# START OF Selected extract

Estimate the model#

Load the data#

We can use the load_descriptors() and load_retention_times() convenience functions that can load data from tab separated values files provided that:

  • the retention times are in the first column, and

  • the molecular descriptors are in the last columns and follow at least one non numeric column (such as, for instance, the SMILES one).

from jp2rt import load_descriptors, load_retention_times

X = load_descriptors('plasma+descriptors.tsv')
y = load_retention_times('plasma+descriptors.tsv')

As a check we can verify that the number of rows in X is the same as the number of rows in y:

X.shape, y.shape
((799, 243), (799,))

Use scikit-learn#

To understand more in detail how model estimation and prediction works, in this section we will use directly the scikit-learn package using the regression models of the sklearn.ensemble package; in the following section we’ll present an easier approach based on jp²rt that summons the approach shown here.

Clean the data#

Before using the data we need to prepare it as detailed in Preprocessing data.

The computation of the descriptors may have produced some NaNs, we’ll follow two approaches according to the fact that we have columns with just NaNs, or with some NaNs and other valid values. First of all, we compute the columns containing just NaNs:

import numpy as np

all_nan_cols = [i for i, x in enumerate(X.T) if all(np.isnan(x))]
all_nan_cols
[216]

We can take care of such columns using a ColumnTransformer that will drop the columns containing just NaNs (and pass through the other ones); the case of some NaNs will be handled using a SimpleImputer that will replace missing values with the mean of valid ones; moreover we’ll scale the data using a StandardScaler to reduce the variance, a fact that is usually beneficial to regression models.

# END OF Selected extract
# START OF Dataset excerpts

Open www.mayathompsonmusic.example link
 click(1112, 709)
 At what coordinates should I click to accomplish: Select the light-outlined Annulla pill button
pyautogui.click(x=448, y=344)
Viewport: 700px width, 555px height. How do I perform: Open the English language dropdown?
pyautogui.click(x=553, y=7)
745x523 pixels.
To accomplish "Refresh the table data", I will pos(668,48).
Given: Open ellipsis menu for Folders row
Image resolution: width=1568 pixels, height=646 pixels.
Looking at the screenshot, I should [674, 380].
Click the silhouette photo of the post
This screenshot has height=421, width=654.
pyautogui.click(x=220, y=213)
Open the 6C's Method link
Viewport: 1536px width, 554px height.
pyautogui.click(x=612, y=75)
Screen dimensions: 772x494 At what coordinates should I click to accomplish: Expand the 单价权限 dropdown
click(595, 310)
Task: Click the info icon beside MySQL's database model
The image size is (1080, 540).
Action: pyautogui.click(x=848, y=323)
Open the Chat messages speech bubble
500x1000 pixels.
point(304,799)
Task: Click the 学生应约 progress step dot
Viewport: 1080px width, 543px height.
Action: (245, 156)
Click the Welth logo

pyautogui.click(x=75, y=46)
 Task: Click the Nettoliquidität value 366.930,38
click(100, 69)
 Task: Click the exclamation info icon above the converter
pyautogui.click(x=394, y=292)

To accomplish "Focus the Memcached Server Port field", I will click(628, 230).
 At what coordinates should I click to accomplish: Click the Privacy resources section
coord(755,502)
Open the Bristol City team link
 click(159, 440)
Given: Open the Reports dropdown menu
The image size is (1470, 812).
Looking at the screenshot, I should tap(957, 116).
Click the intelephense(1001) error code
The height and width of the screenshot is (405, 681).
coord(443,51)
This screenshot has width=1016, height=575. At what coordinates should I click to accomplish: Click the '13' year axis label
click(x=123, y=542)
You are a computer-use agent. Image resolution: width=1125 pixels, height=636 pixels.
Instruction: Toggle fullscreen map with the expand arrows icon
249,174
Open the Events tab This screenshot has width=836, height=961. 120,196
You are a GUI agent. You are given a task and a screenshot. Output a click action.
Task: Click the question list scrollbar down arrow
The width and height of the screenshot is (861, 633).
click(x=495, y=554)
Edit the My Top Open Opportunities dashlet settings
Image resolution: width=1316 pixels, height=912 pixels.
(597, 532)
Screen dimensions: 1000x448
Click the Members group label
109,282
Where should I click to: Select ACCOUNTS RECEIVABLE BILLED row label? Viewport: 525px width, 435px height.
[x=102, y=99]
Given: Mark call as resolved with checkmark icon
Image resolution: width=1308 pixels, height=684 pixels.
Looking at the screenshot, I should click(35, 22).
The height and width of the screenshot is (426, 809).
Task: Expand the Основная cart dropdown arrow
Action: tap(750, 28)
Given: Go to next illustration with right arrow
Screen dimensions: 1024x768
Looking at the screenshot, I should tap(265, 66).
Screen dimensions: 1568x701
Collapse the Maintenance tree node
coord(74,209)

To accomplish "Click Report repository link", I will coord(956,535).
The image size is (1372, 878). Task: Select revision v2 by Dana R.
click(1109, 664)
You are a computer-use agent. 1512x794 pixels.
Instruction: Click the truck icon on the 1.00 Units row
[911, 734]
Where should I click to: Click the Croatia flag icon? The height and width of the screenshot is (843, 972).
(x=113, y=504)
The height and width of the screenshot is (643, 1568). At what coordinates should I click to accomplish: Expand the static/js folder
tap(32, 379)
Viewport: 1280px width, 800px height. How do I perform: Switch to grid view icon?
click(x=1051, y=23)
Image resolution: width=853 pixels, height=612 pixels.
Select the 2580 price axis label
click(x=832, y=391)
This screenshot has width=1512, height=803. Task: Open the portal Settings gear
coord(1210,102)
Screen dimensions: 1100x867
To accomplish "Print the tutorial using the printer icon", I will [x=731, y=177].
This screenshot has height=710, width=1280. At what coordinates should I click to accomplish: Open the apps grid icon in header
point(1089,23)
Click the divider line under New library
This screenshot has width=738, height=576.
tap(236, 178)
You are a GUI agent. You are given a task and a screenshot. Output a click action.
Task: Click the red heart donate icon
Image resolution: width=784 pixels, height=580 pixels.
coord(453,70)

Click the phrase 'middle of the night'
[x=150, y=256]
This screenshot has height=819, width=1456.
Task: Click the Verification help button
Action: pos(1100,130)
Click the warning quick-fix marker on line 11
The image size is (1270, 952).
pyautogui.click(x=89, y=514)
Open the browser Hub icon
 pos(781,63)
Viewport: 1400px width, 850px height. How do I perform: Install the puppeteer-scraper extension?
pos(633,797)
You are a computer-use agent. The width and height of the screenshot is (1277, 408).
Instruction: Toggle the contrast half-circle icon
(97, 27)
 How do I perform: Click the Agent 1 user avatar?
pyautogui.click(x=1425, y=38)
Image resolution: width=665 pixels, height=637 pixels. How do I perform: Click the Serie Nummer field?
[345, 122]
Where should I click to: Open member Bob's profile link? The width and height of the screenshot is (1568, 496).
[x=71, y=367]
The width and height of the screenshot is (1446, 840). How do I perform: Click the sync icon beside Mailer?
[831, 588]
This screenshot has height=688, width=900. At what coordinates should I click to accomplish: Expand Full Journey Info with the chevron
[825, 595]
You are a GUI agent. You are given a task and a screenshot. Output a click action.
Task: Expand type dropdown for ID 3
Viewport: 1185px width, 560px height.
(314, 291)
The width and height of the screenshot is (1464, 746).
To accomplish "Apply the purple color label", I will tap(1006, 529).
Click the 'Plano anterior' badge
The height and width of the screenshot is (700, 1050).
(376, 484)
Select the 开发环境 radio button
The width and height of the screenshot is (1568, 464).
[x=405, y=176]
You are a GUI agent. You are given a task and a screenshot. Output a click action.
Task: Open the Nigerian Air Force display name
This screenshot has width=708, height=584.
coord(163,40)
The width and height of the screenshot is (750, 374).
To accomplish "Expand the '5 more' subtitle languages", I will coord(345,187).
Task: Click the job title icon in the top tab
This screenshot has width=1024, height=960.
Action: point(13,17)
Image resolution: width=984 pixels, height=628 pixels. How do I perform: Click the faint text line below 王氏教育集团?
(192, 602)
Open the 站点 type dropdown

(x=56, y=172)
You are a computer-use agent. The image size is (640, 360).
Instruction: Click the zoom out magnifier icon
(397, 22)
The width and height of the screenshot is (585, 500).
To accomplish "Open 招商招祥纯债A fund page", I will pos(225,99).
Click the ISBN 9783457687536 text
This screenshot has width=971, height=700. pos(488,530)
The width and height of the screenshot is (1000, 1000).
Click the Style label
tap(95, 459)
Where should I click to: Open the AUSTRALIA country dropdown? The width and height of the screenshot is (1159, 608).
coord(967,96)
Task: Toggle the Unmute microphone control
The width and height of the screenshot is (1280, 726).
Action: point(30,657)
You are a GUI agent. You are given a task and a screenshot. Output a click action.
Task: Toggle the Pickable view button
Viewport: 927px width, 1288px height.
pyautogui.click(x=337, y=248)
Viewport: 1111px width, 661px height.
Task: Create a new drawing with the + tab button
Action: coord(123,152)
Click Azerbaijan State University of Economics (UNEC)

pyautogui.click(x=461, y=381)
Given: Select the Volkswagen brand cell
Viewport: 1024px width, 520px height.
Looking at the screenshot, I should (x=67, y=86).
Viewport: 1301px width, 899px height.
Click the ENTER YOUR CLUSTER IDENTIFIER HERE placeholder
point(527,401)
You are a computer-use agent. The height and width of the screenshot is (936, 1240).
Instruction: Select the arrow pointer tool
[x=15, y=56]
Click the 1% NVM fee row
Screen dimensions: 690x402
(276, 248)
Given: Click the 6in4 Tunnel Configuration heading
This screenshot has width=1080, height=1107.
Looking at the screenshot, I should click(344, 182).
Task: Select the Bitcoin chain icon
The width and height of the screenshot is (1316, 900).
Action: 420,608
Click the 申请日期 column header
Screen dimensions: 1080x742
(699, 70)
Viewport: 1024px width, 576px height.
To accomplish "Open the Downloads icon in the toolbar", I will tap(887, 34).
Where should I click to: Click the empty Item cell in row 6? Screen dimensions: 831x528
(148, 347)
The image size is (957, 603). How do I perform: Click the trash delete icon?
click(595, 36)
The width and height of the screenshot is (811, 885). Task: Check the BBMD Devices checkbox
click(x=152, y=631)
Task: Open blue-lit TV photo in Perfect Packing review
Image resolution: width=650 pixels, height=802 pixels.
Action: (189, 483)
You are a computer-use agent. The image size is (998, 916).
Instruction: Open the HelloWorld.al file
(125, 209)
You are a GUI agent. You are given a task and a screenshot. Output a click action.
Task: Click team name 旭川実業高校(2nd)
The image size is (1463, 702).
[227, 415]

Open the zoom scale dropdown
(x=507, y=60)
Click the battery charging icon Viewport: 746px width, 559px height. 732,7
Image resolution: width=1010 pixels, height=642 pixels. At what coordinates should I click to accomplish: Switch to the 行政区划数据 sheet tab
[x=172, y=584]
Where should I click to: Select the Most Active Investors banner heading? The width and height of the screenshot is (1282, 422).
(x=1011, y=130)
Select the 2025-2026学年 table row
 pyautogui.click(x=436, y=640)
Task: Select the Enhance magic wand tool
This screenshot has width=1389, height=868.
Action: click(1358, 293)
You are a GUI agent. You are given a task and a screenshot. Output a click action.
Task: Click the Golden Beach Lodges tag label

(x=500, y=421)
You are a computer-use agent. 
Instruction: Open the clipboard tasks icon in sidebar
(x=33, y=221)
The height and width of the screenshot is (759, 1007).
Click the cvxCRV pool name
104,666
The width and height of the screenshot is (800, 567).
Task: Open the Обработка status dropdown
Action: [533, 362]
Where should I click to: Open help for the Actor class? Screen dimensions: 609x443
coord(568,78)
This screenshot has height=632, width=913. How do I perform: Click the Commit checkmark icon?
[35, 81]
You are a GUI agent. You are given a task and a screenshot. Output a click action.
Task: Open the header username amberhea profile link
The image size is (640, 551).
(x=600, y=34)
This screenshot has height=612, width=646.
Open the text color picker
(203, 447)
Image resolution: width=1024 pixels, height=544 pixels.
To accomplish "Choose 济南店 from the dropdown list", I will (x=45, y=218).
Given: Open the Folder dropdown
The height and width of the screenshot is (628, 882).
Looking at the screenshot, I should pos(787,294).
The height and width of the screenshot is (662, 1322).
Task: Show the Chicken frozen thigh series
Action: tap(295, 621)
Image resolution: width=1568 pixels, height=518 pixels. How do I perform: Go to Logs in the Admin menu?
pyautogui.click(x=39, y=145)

# END OF Dataset excerpts

Challenge —
According to the model-estimation tutorial, why is the data scaled with a StandardScaler? Answer in one to three sentences. You can set the records aside; they aren't needed here.

Response to the exercise —
The data is scaled with a StandardScaler to reduce its variance. The tutorial notes that this is usually beneficial to regression models.